ConcurrentHashMap在jdk8中的优化:
数据结构:
- jdk7:数组 + Segment + 链表
- jdk8:数组 + Node(链表 + 红黑树)
线程安全:
- jdk7:采用分段锁的方式,来实现不同段的并发访问。
- put方法:通过锁来保证线程安全(Segment继承了ReentrantLock)
- get方法:没有使用锁,根据key找到HashEntry后遍历链表来查询。注意:HashEntry的value和next是用volatile修饰的。
- jdk8:采用synchronized(Node) + cas操作 来保证线程安全,锁的粒度是Node(链表或红黑树),比jdk7中锁的粒度更小,具有更好的并发性。
- put方法:使用synchronized代码块来保证线程安全。
- get方法:没有使用锁,根据key找到Node后遍历链表或红黑树来查询。
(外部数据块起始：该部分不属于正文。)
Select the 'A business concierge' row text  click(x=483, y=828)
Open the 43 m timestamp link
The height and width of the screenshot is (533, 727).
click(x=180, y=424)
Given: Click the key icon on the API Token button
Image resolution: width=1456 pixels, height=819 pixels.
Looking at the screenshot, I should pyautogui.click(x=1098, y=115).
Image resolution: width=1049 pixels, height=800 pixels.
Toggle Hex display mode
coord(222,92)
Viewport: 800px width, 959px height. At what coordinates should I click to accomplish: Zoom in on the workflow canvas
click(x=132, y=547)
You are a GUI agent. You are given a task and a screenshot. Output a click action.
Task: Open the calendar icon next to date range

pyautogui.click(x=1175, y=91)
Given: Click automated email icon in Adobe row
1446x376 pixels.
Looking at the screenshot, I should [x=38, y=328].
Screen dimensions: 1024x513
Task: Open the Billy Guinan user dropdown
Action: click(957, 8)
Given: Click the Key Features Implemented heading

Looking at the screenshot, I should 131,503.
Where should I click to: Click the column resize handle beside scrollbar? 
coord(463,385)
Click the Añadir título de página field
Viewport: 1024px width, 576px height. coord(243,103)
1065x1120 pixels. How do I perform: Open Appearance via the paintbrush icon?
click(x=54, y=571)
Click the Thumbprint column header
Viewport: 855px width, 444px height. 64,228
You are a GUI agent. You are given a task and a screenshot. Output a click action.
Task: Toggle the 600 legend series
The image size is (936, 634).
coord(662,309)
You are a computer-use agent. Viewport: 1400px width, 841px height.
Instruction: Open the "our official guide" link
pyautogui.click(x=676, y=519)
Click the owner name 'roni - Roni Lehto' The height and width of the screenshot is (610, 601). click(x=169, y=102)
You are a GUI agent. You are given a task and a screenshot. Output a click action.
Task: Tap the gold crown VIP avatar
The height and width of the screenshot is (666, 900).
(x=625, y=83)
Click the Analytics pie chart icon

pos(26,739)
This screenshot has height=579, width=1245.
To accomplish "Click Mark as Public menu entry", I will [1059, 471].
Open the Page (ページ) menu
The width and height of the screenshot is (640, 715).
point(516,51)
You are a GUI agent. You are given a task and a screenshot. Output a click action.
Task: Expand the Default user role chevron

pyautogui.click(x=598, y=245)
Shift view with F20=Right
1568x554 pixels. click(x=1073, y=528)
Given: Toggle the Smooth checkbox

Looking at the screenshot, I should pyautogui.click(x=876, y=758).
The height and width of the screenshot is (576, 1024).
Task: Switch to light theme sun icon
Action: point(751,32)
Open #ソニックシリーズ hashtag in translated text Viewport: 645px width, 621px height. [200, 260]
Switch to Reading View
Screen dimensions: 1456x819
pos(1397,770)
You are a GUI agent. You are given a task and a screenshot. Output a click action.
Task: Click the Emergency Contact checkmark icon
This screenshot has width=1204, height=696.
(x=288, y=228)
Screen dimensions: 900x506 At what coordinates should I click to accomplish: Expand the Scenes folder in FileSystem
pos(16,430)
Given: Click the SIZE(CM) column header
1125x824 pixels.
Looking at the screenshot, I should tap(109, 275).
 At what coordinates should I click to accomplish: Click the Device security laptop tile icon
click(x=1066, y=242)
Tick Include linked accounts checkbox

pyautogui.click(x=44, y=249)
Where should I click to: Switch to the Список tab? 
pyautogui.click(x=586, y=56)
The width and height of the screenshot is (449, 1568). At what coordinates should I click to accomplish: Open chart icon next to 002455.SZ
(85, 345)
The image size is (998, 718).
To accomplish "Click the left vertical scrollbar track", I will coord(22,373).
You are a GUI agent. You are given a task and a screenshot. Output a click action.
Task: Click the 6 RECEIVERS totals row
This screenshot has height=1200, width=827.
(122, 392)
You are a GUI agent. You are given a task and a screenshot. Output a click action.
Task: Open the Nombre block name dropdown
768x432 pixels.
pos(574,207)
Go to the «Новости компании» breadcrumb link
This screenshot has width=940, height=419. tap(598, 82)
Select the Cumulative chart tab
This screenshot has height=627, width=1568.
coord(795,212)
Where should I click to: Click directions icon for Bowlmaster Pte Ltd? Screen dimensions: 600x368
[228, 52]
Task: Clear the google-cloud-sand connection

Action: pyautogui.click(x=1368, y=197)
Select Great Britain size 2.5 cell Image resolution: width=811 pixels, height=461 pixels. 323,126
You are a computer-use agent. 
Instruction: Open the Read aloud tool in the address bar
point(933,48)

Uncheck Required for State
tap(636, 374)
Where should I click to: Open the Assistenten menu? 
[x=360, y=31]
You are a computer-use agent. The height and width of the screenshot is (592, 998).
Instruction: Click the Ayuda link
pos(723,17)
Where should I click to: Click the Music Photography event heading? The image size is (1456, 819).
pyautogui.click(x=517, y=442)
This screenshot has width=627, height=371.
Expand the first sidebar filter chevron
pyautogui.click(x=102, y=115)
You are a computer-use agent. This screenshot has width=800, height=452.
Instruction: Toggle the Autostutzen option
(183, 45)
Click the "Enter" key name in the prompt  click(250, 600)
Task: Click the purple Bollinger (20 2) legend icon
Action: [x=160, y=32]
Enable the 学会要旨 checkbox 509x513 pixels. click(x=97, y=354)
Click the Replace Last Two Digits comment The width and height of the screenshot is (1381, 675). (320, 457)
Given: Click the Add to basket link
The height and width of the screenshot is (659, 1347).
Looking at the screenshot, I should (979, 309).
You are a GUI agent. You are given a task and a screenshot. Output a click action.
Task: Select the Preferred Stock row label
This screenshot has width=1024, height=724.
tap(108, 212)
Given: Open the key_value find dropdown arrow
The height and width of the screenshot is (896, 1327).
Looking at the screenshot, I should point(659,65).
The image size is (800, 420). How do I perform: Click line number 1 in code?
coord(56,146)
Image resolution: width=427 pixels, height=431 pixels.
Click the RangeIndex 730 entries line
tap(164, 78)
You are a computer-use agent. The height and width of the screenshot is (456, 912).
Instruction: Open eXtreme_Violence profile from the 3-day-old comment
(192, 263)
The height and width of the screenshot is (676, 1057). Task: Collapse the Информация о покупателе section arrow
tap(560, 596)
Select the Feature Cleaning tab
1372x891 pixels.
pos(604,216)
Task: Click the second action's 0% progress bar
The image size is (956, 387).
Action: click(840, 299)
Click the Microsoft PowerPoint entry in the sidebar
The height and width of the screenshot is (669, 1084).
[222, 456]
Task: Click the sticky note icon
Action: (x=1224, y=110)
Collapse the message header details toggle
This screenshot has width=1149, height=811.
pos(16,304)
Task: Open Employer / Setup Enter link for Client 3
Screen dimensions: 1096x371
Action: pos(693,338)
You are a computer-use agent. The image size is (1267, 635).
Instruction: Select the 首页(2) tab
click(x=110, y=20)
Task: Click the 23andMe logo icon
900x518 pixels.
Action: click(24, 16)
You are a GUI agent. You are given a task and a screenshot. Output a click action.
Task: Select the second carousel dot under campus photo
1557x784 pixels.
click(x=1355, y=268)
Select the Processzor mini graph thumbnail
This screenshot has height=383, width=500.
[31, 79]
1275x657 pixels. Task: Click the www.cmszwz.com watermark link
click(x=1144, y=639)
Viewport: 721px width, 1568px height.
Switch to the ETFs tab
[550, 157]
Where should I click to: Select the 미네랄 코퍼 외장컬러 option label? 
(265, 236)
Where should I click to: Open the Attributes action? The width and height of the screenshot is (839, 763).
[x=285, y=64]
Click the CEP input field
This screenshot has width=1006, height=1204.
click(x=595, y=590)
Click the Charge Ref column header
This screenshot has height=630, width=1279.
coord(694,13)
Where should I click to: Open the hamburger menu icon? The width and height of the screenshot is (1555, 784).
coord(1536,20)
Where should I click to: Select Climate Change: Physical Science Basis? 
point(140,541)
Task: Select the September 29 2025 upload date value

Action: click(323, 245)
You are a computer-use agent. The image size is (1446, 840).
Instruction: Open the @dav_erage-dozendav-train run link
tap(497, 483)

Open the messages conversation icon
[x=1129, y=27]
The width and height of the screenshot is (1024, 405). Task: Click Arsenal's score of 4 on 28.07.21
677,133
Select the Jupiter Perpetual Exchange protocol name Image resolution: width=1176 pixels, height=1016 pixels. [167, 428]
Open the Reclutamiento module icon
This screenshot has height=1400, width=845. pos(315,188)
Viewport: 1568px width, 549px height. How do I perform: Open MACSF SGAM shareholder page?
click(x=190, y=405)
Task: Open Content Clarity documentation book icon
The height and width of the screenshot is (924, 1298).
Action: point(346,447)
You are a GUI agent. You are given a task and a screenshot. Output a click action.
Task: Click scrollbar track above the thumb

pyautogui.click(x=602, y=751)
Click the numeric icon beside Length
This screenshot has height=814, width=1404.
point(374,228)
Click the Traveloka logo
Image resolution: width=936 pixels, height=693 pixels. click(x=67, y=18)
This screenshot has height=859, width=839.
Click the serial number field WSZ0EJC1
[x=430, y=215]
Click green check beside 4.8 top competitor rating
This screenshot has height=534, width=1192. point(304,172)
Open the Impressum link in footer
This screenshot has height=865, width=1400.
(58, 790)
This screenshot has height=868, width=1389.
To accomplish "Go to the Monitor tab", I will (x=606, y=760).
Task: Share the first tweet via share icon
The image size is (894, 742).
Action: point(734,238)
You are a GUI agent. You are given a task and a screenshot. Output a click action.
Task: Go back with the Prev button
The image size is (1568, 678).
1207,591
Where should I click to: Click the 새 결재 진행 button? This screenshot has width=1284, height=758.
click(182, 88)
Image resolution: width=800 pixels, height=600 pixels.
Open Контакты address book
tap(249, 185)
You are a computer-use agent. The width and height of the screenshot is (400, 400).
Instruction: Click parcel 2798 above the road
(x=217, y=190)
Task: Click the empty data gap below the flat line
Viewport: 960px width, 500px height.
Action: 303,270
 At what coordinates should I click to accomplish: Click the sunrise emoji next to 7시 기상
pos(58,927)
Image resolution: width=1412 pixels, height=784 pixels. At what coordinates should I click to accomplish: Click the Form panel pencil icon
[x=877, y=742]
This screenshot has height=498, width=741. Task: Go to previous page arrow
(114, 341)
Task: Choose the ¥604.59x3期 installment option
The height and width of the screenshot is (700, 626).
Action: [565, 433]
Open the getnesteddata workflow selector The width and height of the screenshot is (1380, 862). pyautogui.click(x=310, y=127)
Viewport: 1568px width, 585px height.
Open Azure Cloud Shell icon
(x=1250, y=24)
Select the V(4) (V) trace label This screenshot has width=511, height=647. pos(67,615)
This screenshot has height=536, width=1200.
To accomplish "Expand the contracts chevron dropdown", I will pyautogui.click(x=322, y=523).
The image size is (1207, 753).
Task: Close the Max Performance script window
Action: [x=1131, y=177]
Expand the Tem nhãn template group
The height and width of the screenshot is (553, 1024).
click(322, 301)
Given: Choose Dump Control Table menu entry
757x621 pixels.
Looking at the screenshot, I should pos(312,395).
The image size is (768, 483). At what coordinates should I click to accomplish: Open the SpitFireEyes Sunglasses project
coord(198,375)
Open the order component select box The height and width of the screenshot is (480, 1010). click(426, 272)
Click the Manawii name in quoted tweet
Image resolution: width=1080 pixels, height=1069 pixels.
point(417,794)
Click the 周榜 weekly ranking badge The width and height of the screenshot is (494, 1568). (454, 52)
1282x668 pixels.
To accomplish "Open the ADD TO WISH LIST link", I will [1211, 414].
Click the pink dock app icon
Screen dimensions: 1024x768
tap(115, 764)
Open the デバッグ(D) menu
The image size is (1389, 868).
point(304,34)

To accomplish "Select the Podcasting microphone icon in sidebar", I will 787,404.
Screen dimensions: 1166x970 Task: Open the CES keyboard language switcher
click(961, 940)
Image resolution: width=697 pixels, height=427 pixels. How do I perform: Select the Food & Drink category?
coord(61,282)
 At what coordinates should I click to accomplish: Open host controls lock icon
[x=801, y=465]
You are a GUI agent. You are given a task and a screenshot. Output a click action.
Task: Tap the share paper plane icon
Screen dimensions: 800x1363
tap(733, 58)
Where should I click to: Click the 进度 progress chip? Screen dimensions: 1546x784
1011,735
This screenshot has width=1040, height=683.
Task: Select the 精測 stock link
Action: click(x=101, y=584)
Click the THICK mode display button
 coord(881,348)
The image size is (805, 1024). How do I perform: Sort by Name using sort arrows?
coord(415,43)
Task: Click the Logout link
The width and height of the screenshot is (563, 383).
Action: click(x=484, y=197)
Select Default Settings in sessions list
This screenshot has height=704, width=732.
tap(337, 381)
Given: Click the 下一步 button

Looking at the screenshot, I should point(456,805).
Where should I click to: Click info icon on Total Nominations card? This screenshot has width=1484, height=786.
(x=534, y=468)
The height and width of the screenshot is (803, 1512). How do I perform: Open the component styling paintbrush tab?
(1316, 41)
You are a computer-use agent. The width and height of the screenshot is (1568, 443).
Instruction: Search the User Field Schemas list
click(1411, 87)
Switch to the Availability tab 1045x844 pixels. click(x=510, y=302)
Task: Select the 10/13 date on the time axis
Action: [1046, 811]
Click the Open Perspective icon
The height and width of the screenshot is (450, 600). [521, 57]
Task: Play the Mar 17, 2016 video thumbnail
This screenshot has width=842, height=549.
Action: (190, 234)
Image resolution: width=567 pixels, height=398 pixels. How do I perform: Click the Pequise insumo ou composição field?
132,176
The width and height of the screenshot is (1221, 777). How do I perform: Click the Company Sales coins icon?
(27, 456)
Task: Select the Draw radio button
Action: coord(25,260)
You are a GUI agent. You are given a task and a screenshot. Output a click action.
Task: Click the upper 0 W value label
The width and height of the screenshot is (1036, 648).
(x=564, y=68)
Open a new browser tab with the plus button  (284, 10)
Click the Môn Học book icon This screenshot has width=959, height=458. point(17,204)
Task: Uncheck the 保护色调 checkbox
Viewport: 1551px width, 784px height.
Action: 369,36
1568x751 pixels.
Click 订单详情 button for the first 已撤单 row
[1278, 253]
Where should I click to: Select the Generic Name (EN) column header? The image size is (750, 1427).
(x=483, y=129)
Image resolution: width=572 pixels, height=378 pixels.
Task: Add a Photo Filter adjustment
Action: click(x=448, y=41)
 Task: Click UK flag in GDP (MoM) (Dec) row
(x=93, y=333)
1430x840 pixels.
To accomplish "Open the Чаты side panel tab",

注意:Node的val和next是用volatile修饰的。
size()方法:
- jdk7:首先以不加锁的方式获取3次(注:jdk6中是2次),如果其中任意连续两次的modCounts相等,则直接返回,否则以加锁的方式重新获取并返回。
- jdk8:使用一个volatile变量(baseCount)来记录元素的个数,通过特定的方法(addCount())来更新这个变量的值。
源码:
JDK8源码:
ConcurrentHashMap(Java 8)_A__17的博客-优快云博客
JDK7源码:
package java.util.concurrent;
/**
* JDK7
*/
public class ConcurrentHashMap<K, V> extends AbstractMap<K, V> implements ConcurrentMap<K, V>, Serializable {
private static final long serialVersionUID = 7249069246763182397L;
/**
* 默认的初始容量是16
*/
static final int DEFAULT_INITIAL_CAPACITY = 16;
/**
* 默认的加载因子是0.75
*/
static final float DEFAULT_LOAD_FACTOR = 0.75f;
/**
* 默认的并发级别是16
*/
static final int DEFAULT_CONCURRENCY_LEVEL = 16;
/**
* The maximum capacity, used if a higher value is implicitly specified by either of the constructors with arguments.
* MUST be a power of two <= 1<<30 to ensure that entries are indexable using ints.
*/
static final int MAXIMUM_CAPACITY = 1 << 30;
/**
* The minimum capacity for per-segment tables.
* Must be a power of two, at least two to avoid immediate resizing on next use after lazy construction.
*/
static final int MIN_SEGMENT_TABLE_CAPACITY = 2;
/**
* The maximum number of segments to allow; used to bound constructor arguments.
* Must be power of two less than 1 << 24.
*/
static final int MAX_SEGMENTS = 1 << 16; // slightly conservative
/**
* Number of unsynchronized retries in size and containsValue methods before resorting to locking.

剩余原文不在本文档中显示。